Это была жестокая придворная война, в которой с изяществом пользовались отравленным оружием. Дофин всегда метал молнии против герцога Орлеанского, но бормотание старой маркизы, щебет Марии-Аделаиды Савойской с легкостью перекрывали его негодование. Мадам герцогиня почувствовала близящееся поражение и предприняла отчаянное усилие.

Никто не мог сравниться с этой блистательной женщиной в искусстве прикрывать вероломство ласковым словом, отпустить убийственный комплимент, развязать скандал. Она уже ославила своего шурина как убийцу; на сей раз она обвинит его в инцесте.

Новость тут же облетела салон за салоном, и дамы, розовея от любопытства, увлеченно обсуждали ее в тесном кругу. Сколько обмороков, сколько громких восклицаний! Как тут не дать волю воображению? Все сразу становилось понятным: неудержимая страсть отца к дочери, их всем очевидная близость, противная нравам эпохи, разрыв с любовницей, совращение девочки. Считалось дурным тоном не знать об этой истории и не добавить к ней какой-нибудь пикантной детали. Даже сама герцогиня Орлеанская не удержалась от этого.

Обвинение это, брошенное столь искусно, вызвало столько волнений, породило столько сомнений, что оно заслуживает внимания. Насколько правдоподобным было оно в 1710 году? Современники отрицали его или безоговорочно верили – в зависимости от того, как они относились к герцогу Орлеанскому, поэтому их свидетельства не могут иметь решающего значения, а четких доказательств нет ни одного.

Доказательства морального свойства?

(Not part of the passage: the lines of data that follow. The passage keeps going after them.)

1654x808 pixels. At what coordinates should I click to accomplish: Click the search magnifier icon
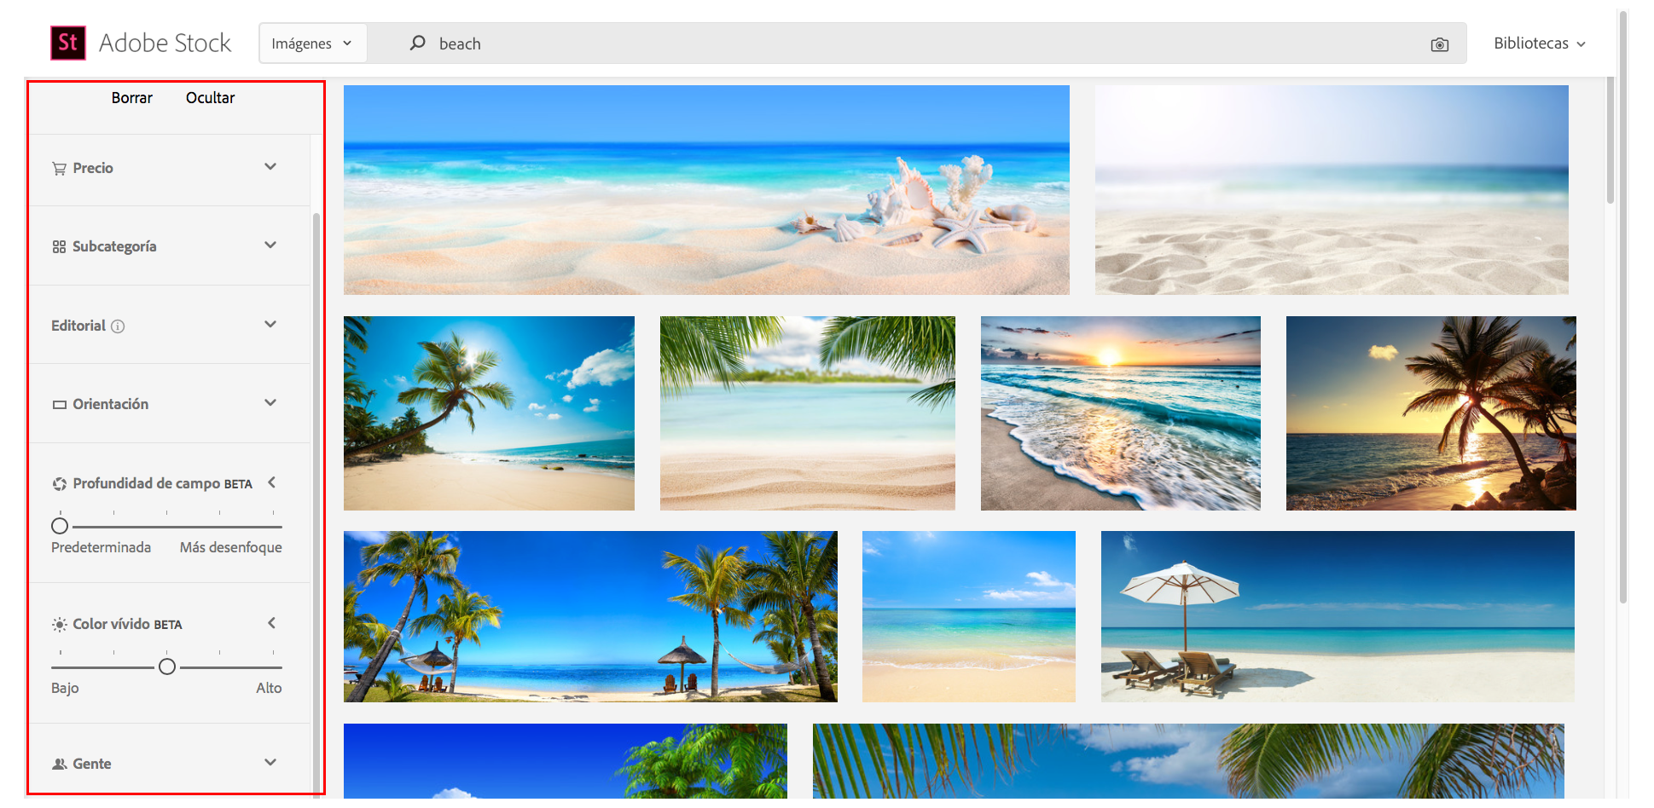(x=417, y=43)
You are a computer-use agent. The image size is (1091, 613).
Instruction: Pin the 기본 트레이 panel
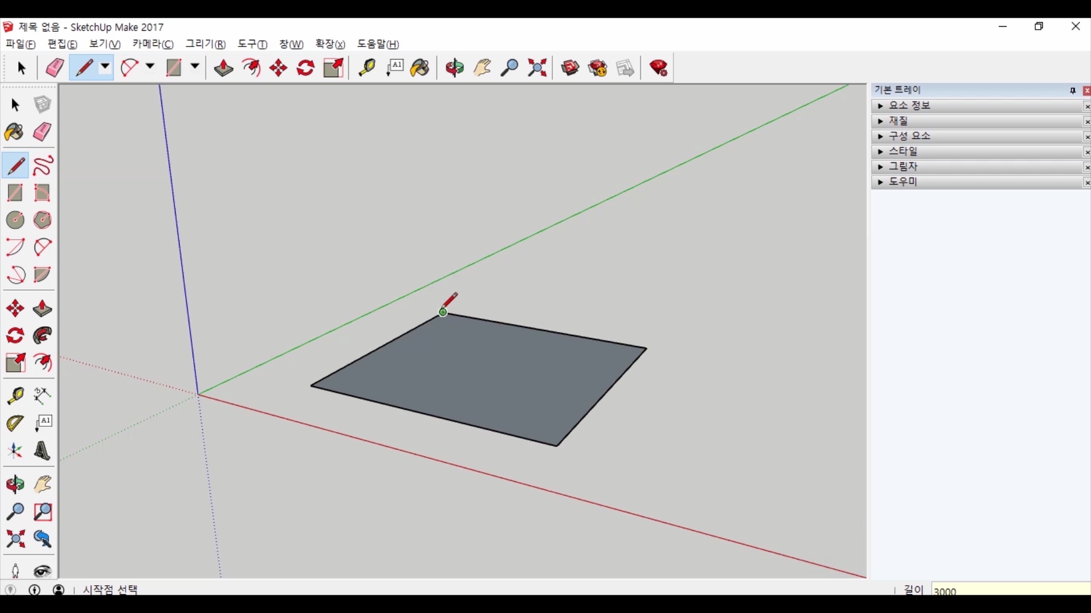point(1072,91)

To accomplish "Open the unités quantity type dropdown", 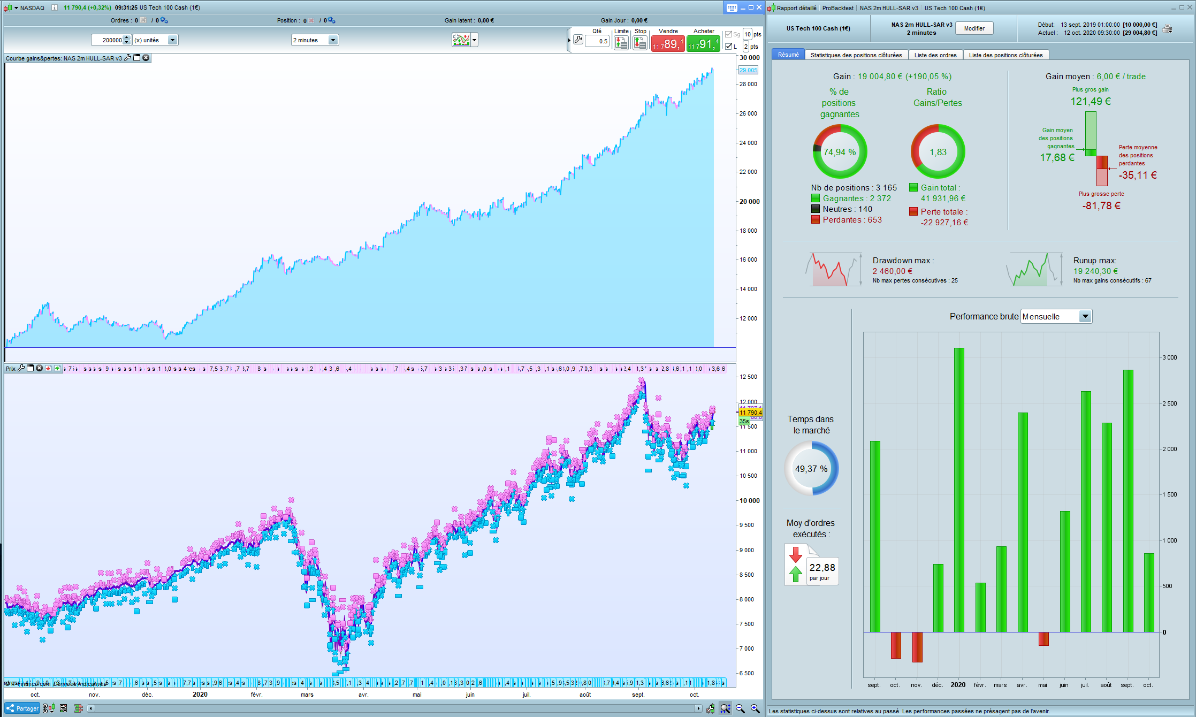I will (172, 40).
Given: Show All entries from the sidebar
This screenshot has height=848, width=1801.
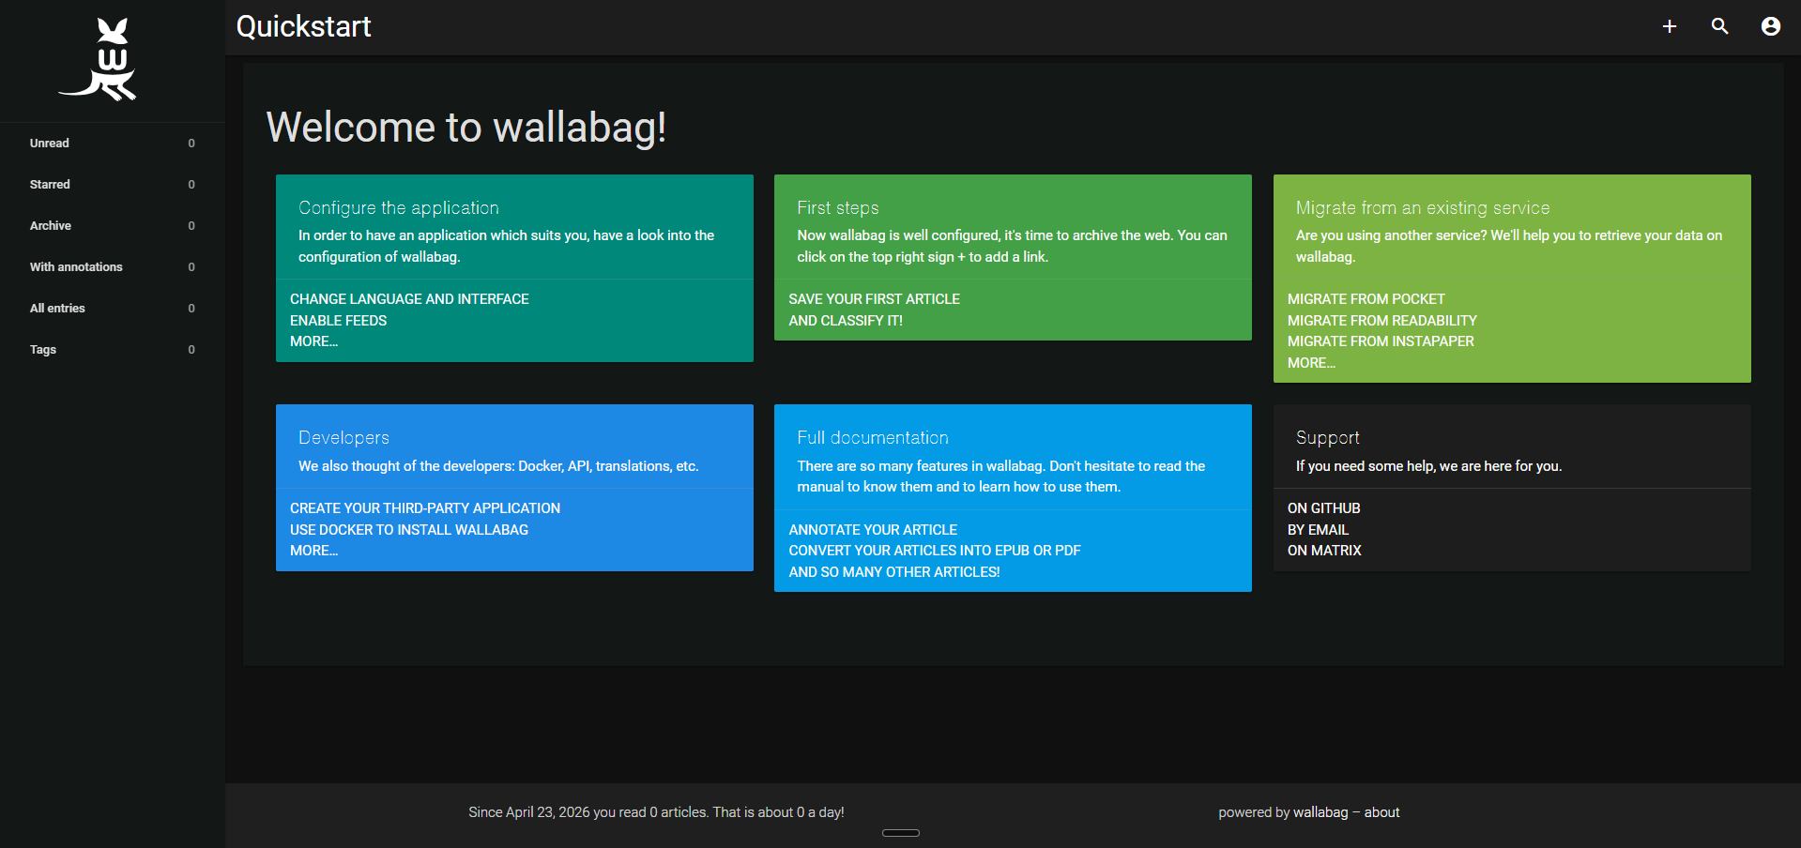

Мишле, который, не терзаясь угрызениями совести, внес свою лепту в эти события, рассказывает, что в 1709 году Мадемуазель была «единственным другом и спутником своего отца, готовым пойти на все… терпеть материальные лишения и умереть от стыда». Но в 1709 году Филипп еще любил мадам д’Аржантон, жил подле нее, и ему совершенно не нужен был четырнадцатилетний ребенок, «готовый пойти на все».

После отъезда мадам д’Аржантон он делает все, чтобы подготовить брак Елизаветы. Хорошенькое занятие для влюбленного! Что же до его страстной отцовской привязанности, то почему бы не вспомнить, как он день и ночь боролся за жизнь своей девятилетней дочери, что было совершенно необычно для принца.

Конечно, герцог Орлеанский проявлял излишнюю податливость перед капризами Елизаветы, ни в чем ей не отказывал, покорно переносил все вспышки ее дурного характера. Но он был достаточно уступчив со всеми, даже со своими недругами. С самой молодости его распущенность была распущенностью прекрасно владеющего собой и вполне здорового человека. Нет никаких причин для резкой перемены, в результате которой этот жизнелюбивый человек в тридцать пять лет превратился бы в чудовище, способное насиловать собственную дочь, едва достигшую половой зрелости. Скорее можно признать полное безумие тех, кто выдвинул против него подобные обвинения!

Людовик XIV, которому было до мелочей известно все, что происходило в его королевстве, не замедлил бы выразить свое возмущение, поверь он сплетням, распускаемым при дворе. Напротив, его величество призывает дофина и выражает ему свою волю: соединить герцога де Бёрри и Мадемуазель.

Свадьба состоялась 7 июля 1710 года в версальской часовне. Герцог и герцогиня Орлеанские светились радостью, маленькая принцесса – от гордости, герцог де Бёрри – от удовольствия. К приданому невесты король, вынужденный сильно экономить, может прибавить только двести тысяч ливров ренты и ежемесячное содержание в сто тысяч ливров.